**THE PROBLEM**
For the entries below, repeat exactly each line starting with the one that contains "The width and height of the screenshot is (1400, 855)." and going on through the one that contains "Given: Dismiss the", and no others.

**INPUT DATA**
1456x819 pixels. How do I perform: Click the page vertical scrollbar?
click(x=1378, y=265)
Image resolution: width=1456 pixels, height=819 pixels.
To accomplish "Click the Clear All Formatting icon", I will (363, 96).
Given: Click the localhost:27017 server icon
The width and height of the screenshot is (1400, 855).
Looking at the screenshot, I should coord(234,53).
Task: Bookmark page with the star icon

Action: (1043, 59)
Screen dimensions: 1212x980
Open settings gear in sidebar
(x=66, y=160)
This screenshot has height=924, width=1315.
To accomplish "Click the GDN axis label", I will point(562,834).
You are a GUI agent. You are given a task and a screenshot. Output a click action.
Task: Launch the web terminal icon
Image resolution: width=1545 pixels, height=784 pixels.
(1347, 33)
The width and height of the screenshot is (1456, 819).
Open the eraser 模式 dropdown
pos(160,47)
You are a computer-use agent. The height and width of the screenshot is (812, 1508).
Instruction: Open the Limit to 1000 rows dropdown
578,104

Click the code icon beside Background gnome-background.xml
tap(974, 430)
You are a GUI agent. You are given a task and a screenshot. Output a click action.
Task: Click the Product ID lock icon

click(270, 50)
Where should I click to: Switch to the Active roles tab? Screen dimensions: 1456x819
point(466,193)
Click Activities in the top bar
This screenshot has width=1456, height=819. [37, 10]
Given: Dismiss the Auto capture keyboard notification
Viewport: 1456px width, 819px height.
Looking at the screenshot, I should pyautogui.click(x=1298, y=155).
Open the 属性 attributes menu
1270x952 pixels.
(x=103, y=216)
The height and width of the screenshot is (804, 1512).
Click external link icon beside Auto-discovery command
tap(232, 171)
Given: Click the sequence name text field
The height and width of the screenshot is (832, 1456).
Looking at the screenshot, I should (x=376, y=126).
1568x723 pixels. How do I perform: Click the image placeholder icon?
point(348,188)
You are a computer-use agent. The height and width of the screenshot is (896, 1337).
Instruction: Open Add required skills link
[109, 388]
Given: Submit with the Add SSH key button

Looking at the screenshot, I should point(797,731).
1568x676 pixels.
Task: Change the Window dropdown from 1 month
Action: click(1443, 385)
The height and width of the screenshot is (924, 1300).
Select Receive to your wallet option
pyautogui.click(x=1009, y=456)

**SOLUTION FOR THIS PROBLEM**
The width and height of the screenshot is (1400, 855).
Looking at the screenshot, I should coord(234,53).
Task: Bookmark page with the star icon

Action: (1043, 59)
Screen dimensions: 1212x980
Open settings gear in sidebar
(x=66, y=160)
This screenshot has height=924, width=1315.
To accomplish "Click the GDN axis label", I will point(562,834).
You are a GUI agent. You are given a task and a screenshot. Output a click action.
Task: Launch the web terminal icon
Image resolution: width=1545 pixels, height=784 pixels.
(1347, 33)
The width and height of the screenshot is (1456, 819).
Open the eraser 模式 dropdown
pos(160,47)
You are a computer-use agent. The height and width of the screenshot is (812, 1508).
Instruction: Open the Limit to 1000 rows dropdown
578,104

Click the code icon beside Background gnome-background.xml
tap(974, 430)
You are a GUI agent. You are given a task and a screenshot. Output a click action.
Task: Click the Product ID lock icon

click(270, 50)
Where should I click to: Switch to the Active roles tab? Screen dimensions: 1456x819
point(466,193)
Click Activities in the top bar
This screenshot has width=1456, height=819. [37, 10]
Given: Dismiss the Auto capture keyboard notification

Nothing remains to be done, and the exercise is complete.